But the chief U.S. delegate, in contrast with ElBaradei's message, said any nuclear outlaws must face "serious consequences" at the Security Council, an apparent allusion to sanctions.
"Failure to impose meaningful consequences puts at risk everything we have achieved (with non-proliferation rules). We cannot let this happen," said U.S. Energy Secretary Steven Chu.
Israeli Prime Minister Benjamin Netanyahu also said on Monday the time had come for tougher sanctions against Iran.
"I believe that now is the time to start harsh sanctions against Iran -- if not now then when? These harsh sanctions can be effective," Netanyahu was quoted by a parliamentary official as telling a legislative committee.

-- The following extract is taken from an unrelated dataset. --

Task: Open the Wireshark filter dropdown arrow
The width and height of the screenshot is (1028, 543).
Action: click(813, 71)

"I believe that the international community can act effectively," said Netanyahu, whose country is widely believed to be the Middle East's only nuclear power.
His comments appeared to signal -- amid wide speculation that Israel could opt to attack Iranian nuclear facilities -- that it had not given up on international diplomacy to curb Tehran's atomic ambitions.

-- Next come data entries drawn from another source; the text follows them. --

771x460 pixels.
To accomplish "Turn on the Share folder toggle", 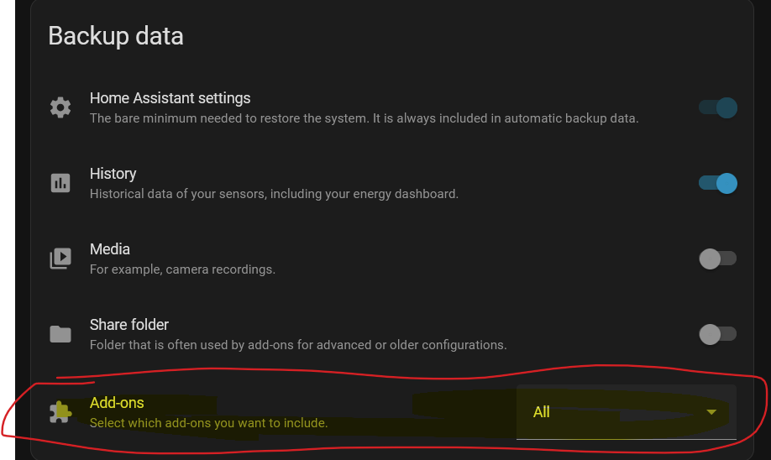I will click(x=718, y=334).
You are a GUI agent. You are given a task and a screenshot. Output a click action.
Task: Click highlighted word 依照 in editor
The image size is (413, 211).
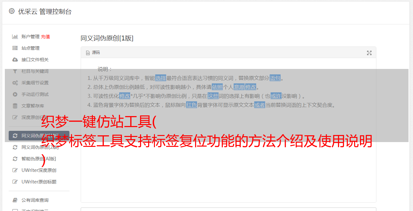coord(217,87)
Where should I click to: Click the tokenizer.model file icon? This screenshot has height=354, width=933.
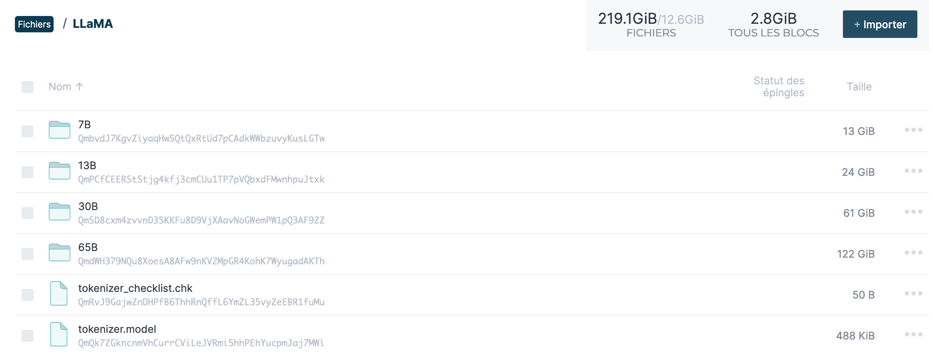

In Brussels, a spokeswoman for European Union foreign policy chief Javier Solana confirmed he had talked to Iranian chief nuclear negotiator Saeed Jalili on the phone and that they had agreed on a meeting on October 1.
Solana has been representing the six powers -- the United States, France, Germany, Britain, China and Russia -- in long-running efforts to defuse the row over Iranian atomic activity which the West suspects is aimed at making bombs.
"It's an important first step and we are hoping for the best," U.S. Secretary of Energy Steven Chu said in Vienna about the talks announced for early October.
Media in Iran, which says its nuclear program is for peaceful power purposes, said the venue had yet to be decided.
"In talks between Saeed Jalili and Javier Solana, October 1 was announced as the starting date of Iran's talks with the 5+1 countries," the semi-official Mehr News Agency said, referring to the group of six powers.
NUCLEAR "RIGHTS" Continued...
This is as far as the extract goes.